The younger man nodded and tried to smile. “Don’t worry. I’ll take care of it.”

* * * * * * * * *

I didn’t really know what else to say. After all, I could hardly refuse, could I? But it was going to take a delicate touch to get that point across and I had a feeling that I was about to discover some very good methods of procrastination. Such as that walk we were going on…

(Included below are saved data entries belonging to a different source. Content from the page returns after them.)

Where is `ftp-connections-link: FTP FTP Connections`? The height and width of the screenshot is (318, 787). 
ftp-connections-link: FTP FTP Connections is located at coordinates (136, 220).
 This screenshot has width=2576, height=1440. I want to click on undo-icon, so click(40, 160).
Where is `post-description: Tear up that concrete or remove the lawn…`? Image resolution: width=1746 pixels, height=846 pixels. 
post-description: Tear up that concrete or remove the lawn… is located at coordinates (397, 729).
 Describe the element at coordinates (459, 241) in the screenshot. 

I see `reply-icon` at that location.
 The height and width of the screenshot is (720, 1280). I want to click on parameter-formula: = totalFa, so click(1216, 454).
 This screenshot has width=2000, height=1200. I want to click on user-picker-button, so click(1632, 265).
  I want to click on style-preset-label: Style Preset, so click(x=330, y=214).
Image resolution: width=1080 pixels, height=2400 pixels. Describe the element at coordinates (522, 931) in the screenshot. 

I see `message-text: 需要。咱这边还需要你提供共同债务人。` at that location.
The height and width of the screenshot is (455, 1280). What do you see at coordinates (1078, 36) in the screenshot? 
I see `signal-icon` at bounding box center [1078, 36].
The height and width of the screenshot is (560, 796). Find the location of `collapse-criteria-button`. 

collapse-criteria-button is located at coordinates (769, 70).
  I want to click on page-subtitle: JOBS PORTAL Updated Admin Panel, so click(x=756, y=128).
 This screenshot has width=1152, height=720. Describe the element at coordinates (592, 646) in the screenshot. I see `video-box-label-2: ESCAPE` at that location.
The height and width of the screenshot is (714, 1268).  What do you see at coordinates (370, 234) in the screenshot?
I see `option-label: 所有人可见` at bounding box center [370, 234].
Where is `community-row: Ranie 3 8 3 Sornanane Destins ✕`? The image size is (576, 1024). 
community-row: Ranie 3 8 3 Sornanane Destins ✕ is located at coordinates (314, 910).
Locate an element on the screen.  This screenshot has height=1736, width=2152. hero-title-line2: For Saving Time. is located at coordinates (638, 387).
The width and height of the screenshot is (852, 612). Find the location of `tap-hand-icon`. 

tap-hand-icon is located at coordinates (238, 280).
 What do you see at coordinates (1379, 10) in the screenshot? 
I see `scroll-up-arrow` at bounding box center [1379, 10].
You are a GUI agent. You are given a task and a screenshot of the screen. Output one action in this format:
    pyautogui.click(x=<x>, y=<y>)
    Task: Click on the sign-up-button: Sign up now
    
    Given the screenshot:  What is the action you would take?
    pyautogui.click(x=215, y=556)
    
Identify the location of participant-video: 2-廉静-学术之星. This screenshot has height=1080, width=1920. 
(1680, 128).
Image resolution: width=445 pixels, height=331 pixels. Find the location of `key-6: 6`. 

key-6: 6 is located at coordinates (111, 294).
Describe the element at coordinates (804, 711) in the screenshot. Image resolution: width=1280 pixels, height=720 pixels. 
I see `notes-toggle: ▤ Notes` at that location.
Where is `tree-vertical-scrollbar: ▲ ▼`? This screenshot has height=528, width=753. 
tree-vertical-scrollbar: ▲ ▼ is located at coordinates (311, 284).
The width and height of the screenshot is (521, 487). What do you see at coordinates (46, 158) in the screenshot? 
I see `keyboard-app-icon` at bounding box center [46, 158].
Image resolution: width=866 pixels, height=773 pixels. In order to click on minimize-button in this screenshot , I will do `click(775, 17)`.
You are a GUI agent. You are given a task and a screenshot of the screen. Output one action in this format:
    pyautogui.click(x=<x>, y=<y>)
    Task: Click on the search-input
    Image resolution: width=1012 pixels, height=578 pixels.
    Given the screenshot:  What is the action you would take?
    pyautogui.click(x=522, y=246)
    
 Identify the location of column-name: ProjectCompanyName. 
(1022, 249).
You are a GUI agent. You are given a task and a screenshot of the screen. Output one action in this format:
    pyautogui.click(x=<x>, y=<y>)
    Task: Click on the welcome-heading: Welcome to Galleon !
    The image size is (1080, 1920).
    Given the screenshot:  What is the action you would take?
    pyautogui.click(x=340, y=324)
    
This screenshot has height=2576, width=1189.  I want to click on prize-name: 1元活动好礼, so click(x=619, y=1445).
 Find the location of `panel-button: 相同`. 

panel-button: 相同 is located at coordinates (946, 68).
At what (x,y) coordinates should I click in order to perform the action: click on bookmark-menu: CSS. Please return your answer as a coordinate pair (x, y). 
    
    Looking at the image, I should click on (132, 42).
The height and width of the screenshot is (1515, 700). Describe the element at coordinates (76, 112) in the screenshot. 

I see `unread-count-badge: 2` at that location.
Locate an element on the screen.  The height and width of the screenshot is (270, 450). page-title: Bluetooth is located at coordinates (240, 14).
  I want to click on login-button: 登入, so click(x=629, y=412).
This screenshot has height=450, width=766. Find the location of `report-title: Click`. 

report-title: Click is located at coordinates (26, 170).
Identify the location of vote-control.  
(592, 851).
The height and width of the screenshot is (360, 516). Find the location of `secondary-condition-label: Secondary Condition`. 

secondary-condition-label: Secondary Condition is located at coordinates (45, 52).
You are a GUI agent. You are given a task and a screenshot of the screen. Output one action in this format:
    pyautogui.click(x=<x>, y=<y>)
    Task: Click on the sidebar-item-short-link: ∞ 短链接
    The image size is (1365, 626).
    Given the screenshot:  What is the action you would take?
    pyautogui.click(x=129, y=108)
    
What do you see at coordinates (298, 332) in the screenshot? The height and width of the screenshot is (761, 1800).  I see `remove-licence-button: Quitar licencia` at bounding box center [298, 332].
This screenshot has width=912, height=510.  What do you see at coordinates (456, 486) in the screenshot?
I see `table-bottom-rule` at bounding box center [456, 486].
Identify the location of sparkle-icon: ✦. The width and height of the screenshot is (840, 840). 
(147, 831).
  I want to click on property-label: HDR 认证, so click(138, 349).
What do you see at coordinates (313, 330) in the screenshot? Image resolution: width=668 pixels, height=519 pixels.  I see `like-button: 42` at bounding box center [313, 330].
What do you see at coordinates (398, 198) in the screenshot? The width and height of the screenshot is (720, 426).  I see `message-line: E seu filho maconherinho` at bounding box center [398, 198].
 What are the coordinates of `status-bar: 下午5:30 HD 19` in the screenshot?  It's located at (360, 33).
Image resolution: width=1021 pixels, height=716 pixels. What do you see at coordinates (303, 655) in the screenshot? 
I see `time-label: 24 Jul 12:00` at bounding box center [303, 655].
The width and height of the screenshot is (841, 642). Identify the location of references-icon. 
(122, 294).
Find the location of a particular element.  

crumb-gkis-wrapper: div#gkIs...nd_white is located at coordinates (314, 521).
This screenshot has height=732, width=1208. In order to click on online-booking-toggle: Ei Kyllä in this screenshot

When Argyle called me to say that he and Mona were ready, I don’t know what I was expecting. Scratch that, I did know what I was expecting. I was expecting the unexpected. And I got it. It was Argyle’s shoes that first caught my eye. Now, my own taste might not be great -- I prefer ease to variety. But cream sandals with dark socks? Even that wouldn’t have been so bad if there weren’t a gap -- a short one; he’s not that tall -- to his shorts of a bright Hawaiian pattern -- a pattern that clashed in every possible way with the print of his shirt. In hope of escape for my brain that was suffering under the clash of color, I looked down at Dog. Now, I’ve seen canine fashion. Heck, I even helped them to come up with the idea in the first place. But I couldn’t help feeling that, while the top, shorts and even cap were a good idea, the sunglasses with a strip of zinc on his furry little nose were going a little overboard. And from the look he was giving me, I think he thought so too.

* * * * * * * * *

Ahem -- have I mentioned lately that I am prepared to kill my Master, Argyle, with only a moment's notice? He must be certifiably insane. As though the wool sweater from this morning was not nearly enough, he thrust my poor dog body into this T-shirt, a pair of blue shorts (he is crazy), and sunglasses. Does he really believe these will remain firmly in place on the bridge of my nose? I would shake them off now, but he would return them to their improper location, then find a strange manner in which to attach them to my face. Oh, but the horror of it all is this goop he smeared along my nose. What is that? I would wipe if off, but then it would be all over my paw. I could use Jarod's pants, but he has been so kind to me that I shall refrain. For now. Oh, the humanity.